Novel fusion protein NGR-sIL-24 for targetedly suppressing cancer cell growth via apoptosis.

Pro-apoptotic peptides have attracted much attention as promising anticancer agents due to their high activity. However, poor cellular uptake of the peptides is often associated with limited therapeutic application. Cell-penetrating homing peptides (CPHPs) were found to increase cell internalization as well as anticancer efficacy of the peptide conjugates. In this study, we developed a novel recombinant fusion protein composed of sIL-24 peptide as a pro-apoptotic moiety and asparagine-glycine-arginine (NGR) motif as a CD13-targeting CPHP component. In silico analysis demonstrated that flexible GGGGS linker provided the best structure and stability for our designed fusion protein. Cell adhesion experiments showed a significant binding affinity toward high CD13-expressing cells (U937 and A549) for NGR-sIL-24. Moreover, confocal microscopy revealed that NGR strongly facilitated the binding and cellular uptake of sIL-24 in U937 and A549 cancer cells.
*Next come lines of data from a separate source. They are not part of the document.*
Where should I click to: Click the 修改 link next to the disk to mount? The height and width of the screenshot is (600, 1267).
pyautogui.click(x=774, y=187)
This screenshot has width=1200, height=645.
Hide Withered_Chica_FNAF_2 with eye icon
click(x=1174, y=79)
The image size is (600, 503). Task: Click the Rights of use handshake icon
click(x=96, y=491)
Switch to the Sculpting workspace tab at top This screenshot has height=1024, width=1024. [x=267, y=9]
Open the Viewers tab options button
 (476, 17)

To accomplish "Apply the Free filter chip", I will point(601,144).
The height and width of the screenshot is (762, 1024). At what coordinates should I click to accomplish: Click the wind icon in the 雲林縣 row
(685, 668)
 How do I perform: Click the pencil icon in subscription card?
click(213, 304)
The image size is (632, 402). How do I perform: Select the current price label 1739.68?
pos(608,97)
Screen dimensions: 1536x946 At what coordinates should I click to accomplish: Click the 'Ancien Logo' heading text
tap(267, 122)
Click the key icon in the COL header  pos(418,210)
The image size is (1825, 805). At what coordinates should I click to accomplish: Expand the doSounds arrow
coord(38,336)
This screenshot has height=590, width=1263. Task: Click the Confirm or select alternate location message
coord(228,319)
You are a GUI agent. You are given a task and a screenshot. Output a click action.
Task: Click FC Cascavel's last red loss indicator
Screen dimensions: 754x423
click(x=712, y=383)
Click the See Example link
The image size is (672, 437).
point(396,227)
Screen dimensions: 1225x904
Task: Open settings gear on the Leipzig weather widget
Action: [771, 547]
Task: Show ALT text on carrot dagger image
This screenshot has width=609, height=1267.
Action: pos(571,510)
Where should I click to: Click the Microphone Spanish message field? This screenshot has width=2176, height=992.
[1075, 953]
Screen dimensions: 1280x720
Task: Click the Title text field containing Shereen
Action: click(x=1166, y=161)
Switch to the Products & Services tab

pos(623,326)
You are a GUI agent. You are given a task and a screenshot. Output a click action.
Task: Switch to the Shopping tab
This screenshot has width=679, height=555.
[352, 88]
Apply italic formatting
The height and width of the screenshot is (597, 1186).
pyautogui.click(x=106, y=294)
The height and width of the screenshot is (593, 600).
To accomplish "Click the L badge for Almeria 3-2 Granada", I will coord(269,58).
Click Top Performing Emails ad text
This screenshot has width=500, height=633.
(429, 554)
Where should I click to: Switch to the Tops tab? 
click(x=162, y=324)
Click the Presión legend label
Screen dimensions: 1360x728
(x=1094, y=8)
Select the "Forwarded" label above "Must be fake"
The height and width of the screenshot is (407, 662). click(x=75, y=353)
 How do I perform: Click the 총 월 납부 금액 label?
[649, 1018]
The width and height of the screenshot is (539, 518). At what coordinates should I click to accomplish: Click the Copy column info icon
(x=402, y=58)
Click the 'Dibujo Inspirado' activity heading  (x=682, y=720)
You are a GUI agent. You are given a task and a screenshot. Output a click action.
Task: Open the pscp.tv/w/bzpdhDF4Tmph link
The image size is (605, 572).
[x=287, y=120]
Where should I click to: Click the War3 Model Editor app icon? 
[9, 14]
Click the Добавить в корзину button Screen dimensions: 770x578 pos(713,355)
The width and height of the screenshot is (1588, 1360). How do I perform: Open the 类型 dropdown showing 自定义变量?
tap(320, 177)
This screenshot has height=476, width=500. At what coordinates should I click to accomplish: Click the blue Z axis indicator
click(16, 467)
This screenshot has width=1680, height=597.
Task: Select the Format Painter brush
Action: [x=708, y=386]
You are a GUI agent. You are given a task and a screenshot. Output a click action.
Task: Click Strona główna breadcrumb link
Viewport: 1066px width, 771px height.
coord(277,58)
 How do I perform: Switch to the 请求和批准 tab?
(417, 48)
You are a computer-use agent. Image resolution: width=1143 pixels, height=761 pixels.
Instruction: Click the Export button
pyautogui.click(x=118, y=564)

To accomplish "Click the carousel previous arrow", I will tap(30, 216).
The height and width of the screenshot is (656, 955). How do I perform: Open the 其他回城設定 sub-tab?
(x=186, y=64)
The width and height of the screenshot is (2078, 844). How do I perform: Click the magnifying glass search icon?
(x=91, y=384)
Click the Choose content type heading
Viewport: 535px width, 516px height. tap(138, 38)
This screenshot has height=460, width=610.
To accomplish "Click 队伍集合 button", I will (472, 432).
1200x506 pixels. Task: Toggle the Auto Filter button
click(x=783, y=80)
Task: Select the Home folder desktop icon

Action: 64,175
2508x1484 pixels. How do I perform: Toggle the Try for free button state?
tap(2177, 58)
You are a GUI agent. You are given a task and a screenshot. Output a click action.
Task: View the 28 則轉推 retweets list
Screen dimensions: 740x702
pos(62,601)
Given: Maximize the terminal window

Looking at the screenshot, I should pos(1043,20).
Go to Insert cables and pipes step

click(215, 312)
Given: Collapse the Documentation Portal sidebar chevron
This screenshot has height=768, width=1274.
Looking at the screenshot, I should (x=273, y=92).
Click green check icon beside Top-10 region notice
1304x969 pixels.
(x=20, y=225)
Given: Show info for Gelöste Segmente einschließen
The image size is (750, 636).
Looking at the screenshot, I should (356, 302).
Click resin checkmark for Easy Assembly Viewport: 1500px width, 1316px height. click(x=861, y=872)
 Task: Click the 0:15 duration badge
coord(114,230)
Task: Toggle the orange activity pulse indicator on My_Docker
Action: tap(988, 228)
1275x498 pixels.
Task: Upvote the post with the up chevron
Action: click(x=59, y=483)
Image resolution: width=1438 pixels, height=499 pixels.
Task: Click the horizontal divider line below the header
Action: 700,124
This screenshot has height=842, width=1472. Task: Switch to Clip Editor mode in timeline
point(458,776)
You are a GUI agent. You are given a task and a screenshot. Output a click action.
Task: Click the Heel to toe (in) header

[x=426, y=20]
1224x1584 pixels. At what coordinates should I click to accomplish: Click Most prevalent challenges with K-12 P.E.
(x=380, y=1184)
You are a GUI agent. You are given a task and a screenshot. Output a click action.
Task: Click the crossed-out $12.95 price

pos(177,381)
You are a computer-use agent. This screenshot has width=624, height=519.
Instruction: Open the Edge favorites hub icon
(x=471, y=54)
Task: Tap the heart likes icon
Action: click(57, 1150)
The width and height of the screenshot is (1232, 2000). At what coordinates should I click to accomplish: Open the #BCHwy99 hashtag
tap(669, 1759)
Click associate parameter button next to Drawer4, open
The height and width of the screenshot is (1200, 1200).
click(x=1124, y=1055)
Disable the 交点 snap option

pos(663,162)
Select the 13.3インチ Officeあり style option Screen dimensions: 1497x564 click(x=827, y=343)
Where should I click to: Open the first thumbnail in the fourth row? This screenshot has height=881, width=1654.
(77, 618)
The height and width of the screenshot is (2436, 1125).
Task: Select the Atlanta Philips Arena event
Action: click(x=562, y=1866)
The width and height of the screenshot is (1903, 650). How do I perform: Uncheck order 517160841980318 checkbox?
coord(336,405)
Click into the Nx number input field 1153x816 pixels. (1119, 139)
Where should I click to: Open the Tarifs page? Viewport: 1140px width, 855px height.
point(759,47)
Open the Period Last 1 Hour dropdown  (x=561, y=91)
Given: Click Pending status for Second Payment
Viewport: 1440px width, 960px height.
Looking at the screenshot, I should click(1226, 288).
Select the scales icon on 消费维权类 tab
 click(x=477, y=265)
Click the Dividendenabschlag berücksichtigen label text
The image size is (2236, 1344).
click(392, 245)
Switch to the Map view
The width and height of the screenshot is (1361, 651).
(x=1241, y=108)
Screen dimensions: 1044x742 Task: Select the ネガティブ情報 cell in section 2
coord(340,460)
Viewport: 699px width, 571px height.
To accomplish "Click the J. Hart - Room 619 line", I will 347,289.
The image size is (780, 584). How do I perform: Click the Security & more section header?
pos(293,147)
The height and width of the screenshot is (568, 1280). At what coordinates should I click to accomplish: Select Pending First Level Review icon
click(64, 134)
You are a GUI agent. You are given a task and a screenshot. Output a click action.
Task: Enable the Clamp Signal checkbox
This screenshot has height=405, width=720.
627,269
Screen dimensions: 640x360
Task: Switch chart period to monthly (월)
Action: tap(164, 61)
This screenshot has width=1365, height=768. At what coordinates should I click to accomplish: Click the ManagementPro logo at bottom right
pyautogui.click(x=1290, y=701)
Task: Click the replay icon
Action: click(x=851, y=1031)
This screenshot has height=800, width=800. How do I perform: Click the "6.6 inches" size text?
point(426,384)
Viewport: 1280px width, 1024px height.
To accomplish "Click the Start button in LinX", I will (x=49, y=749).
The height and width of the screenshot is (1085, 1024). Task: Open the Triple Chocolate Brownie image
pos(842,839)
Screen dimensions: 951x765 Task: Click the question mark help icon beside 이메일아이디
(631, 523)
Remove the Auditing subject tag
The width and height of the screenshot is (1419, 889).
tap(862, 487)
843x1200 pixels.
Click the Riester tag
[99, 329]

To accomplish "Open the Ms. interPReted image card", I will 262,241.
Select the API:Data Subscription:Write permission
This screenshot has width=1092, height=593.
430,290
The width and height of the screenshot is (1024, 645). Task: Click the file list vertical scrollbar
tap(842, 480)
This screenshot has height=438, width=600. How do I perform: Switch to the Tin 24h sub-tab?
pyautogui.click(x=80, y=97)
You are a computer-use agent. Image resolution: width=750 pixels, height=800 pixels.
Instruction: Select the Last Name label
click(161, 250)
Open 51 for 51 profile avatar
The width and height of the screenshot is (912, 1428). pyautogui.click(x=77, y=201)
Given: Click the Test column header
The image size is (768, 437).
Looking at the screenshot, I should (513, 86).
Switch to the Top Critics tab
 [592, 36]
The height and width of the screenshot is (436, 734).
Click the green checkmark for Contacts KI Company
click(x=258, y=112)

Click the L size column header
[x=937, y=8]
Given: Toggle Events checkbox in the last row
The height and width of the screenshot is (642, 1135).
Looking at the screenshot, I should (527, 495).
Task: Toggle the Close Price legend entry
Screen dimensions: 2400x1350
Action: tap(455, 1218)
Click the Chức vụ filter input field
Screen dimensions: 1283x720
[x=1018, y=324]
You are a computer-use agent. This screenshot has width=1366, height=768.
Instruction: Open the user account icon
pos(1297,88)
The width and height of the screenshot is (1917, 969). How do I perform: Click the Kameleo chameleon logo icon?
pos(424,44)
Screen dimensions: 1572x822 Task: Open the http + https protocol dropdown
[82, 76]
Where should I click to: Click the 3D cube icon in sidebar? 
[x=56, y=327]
NGR-sIL-24 treatment markedly inhibited the growth of U937 and A549 cancer cells in a dose and time-dependent manner, without affecting the normal cell line MRC-5. Flow cytometric analysis and Hoechst 33342 staining exhibited potent apoptosis induction in U937 and A549 cells treated with NGR-sIL-24. Further mechanism elucidation uncovered that apoptotic death promoted by NGR-sIL-24 was attributed to upregulation of BiP/GRP78, Bax/Bcl-2, GADD34, cytochrome c release, and cleavage of caspase-3, suggesting NGR-sIL-24 penetration into cancerous cells and subsequent apoptosis induction, mainly through endoplasmic reticulum (ER) stress-dependent and mitochondria-dependent signaling pathways. Our results indicate that the designed recombinant fusion protein NGR-sIL-24 may serve as a potential targeted therapy agent for cancers with high expression of CD13.